A patient received 6 units of REGULAR INSULIN 3 hours ago. The nurse would be MOST concerned if which of the following was observed? a. Kussmaul respirations and diaphoresis b. anorexia and lethargy c. diaphoresis and trembling d. headache and polyuria

c. diaphoresis and trembling indicates hypoglycemia

When taking a health history, the nurse screens for manifestations suggestive of diabetes type I. Which of the following manifestations are considered the primary manifestations of diabetes type I and would be most suggestive of diabetes type I and require follow-up investigation? a. Excessive intake of calories, rapid weight gain, and difficulty losing weight b. Poor circulation, wound healing, and leg ulcers, c. Lack of energy, weight gain, and depression d. An increase in three areas: thirst, intake of fluids, and hunger

d. An increase in three areas: thirst, intake of fluids, and hunger "The primary manifestations of diabetes type I are polyuria (increased urine output), polydipsia (increased thirst), polyphagia (increased hunger). Excessive calorie intake, weight gain, and difficulty losing weight are common risk factors for type 2 diabetes. Poor circulation, wound healing and leg ulcers are signs of chronic diabetes. Lack of energy, weight gain and depression are not necessarily indicative of any type of diabetes.

Proliferative retinopathy is often treated using: a. Tonometry b. Fluorescein angiogram c. Antibiotics d. Laser surgery

d. Laser surgery Scatter laser treatment is used to shrink abnormal blood vessels in an effort to preserve vision. When there is significant bleeding in the eye, it is removed in a procedure known as vitrectomy. Tonometry is a diagnostic test that measures pressure inside the eye. A fluorescein angiogram is a diagnostic test that traces the flow of dye through the blood vessels in the retina; it is used to detect macular edema.

A college student who has type 1 diabetes normally walks each evening as part of an exercise regimen. The student now plans to take a swimming class every day at 1:00 PM. The clinic nurse teaches the patient to a. delay eating the noon meal until after the swimming class. b. increase the morning dose of neutral protamine Hagedorn (NPH) insulin on days of the swimming class. c. time the morning insulin injection so that the peak occurs while swimming. d. check glucose level before, during, and after swimming.

d. check glucose level before, during, and after swimming. The change in exercise will affect blood glucose, and the patient will need to monitor glucose carefully to determine the need for changes in diet and insulin administration. Because exercise tends to decrease blood glucose, patients are advised to eat before exercising.
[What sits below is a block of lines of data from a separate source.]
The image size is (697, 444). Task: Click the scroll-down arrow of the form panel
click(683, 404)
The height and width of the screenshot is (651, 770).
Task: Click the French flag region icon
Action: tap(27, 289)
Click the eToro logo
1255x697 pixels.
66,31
Increasing the morning NPH or timing the insulin to peak during exercise may lead to hypoglycemia, especially with the increased exercise.

The nurse caring for a 54-year-old patient hospitalized with diabetes mellitus would look for which of the following laboratory test results to obtain information on the patient's past glucose control? a. prealbumin level b. urine ketone level c. fasting glucose level d. glycosylated hemoglobin level

d: A glycosylated hemoglobin level detects the amount of glucose that is bound to red blood cells (RBCs). When circulating glucose levels are high, glucose attaches to the RBCs and remains there for the life of the blood cell, which is approximately 120 days. Thus the test can give an indication of glycemic control over approximately 2 to 3 months.